The input =>
══════

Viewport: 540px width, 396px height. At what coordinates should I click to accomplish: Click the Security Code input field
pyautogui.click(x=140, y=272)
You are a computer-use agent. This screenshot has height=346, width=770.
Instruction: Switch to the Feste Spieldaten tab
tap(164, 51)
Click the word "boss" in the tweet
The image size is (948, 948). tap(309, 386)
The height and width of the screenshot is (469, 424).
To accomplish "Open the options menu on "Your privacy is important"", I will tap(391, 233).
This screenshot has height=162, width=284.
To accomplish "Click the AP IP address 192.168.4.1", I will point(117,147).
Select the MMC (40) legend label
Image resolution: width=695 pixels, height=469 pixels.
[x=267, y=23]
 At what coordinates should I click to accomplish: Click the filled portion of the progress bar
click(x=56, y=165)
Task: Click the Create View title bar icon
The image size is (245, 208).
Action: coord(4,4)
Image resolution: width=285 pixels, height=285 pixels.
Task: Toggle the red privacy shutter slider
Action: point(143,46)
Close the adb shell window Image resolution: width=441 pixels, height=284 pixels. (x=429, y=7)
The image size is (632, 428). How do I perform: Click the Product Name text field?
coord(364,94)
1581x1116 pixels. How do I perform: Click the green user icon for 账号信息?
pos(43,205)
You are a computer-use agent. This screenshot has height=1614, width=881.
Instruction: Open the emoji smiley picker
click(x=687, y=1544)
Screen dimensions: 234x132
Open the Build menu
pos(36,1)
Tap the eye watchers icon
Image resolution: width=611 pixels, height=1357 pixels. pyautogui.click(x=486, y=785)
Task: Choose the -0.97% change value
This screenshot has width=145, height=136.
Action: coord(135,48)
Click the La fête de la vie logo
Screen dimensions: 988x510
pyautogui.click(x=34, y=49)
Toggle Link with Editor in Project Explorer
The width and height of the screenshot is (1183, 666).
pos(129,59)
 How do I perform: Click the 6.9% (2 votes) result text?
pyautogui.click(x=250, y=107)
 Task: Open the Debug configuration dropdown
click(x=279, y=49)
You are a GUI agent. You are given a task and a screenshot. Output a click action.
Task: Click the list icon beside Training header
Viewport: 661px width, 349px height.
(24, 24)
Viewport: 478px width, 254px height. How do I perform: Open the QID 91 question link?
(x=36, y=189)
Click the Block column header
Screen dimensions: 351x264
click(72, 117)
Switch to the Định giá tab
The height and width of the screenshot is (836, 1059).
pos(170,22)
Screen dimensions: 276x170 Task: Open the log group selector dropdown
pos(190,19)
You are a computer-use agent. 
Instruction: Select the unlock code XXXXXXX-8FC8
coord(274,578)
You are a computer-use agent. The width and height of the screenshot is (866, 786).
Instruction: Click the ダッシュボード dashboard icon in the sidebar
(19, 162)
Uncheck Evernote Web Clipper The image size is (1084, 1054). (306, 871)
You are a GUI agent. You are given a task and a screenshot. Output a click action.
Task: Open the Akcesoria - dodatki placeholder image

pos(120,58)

══════

Write out the records above again, keeping each one identical to the original.

Answer to the exercise =>
Viewport: 540px width, 396px height. At what coordinates should I click to accomplish: Click the Security Code input field
pyautogui.click(x=140, y=272)
You are a computer-use agent. This screenshot has height=346, width=770.
Instruction: Switch to the Feste Spieldaten tab
tap(164, 51)
Click the word "boss" in the tweet
The image size is (948, 948). tap(309, 386)
The height and width of the screenshot is (469, 424).
To accomplish "Open the options menu on "Your privacy is important"", I will tap(391, 233).
This screenshot has height=162, width=284.
To accomplish "Click the AP IP address 192.168.4.1", I will point(117,147).
Select the MMC (40) legend label
Image resolution: width=695 pixels, height=469 pixels.
[x=267, y=23]
 At what coordinates should I click to accomplish: Click the filled portion of the progress bar
click(x=56, y=165)
Task: Click the Create View title bar icon
The image size is (245, 208).
Action: coord(4,4)
Image resolution: width=285 pixels, height=285 pixels.
Task: Toggle the red privacy shutter slider
Action: point(143,46)
Close the adb shell window Image resolution: width=441 pixels, height=284 pixels. (x=429, y=7)
The image size is (632, 428). How do I perform: Click the Product Name text field?
coord(364,94)
1581x1116 pixels. How do I perform: Click the green user icon for 账号信息?
pos(43,205)
You are a computer-use agent. This screenshot has height=1614, width=881.
Instruction: Open the emoji smiley picker
click(x=687, y=1544)
Screen dimensions: 234x132
Open the Build menu
pos(36,1)
Tap the eye watchers icon
Image resolution: width=611 pixels, height=1357 pixels. pyautogui.click(x=486, y=785)
Task: Choose the -0.97% change value
This screenshot has width=145, height=136.
Action: coord(135,48)
Click the La fête de la vie logo
Screen dimensions: 988x510
pyautogui.click(x=34, y=49)
Toggle Link with Editor in Project Explorer
The width and height of the screenshot is (1183, 666).
pos(129,59)
 How do I perform: Click the 6.9% (2 votes) result text?
pyautogui.click(x=250, y=107)
 Task: Open the Debug configuration dropdown
click(x=279, y=49)
You are a GUI agent. You are given a task and a screenshot. Output a click action.
Task: Click the list icon beside Training header
Viewport: 661px width, 349px height.
(24, 24)
Viewport: 478px width, 254px height. How do I perform: Open the QID 91 question link?
(x=36, y=189)
Click the Block column header
Screen dimensions: 351x264
click(72, 117)
Switch to the Định giá tab
The height and width of the screenshot is (836, 1059).
pos(170,22)
Screen dimensions: 276x170 Task: Open the log group selector dropdown
pos(190,19)
You are a computer-use agent. 
Instruction: Select the unlock code XXXXXXX-8FC8
coord(274,578)
You are a computer-use agent. The width and height of the screenshot is (866, 786).
Instruction: Click the ダッシュボード dashboard icon in the sidebar
(19, 162)
Uncheck Evernote Web Clipper The image size is (1084, 1054). (306, 871)
You are a GUI agent. You are given a task and a screenshot. Output a click action.
Task: Open the Akcesoria - dodatki placeholder image

pos(120,58)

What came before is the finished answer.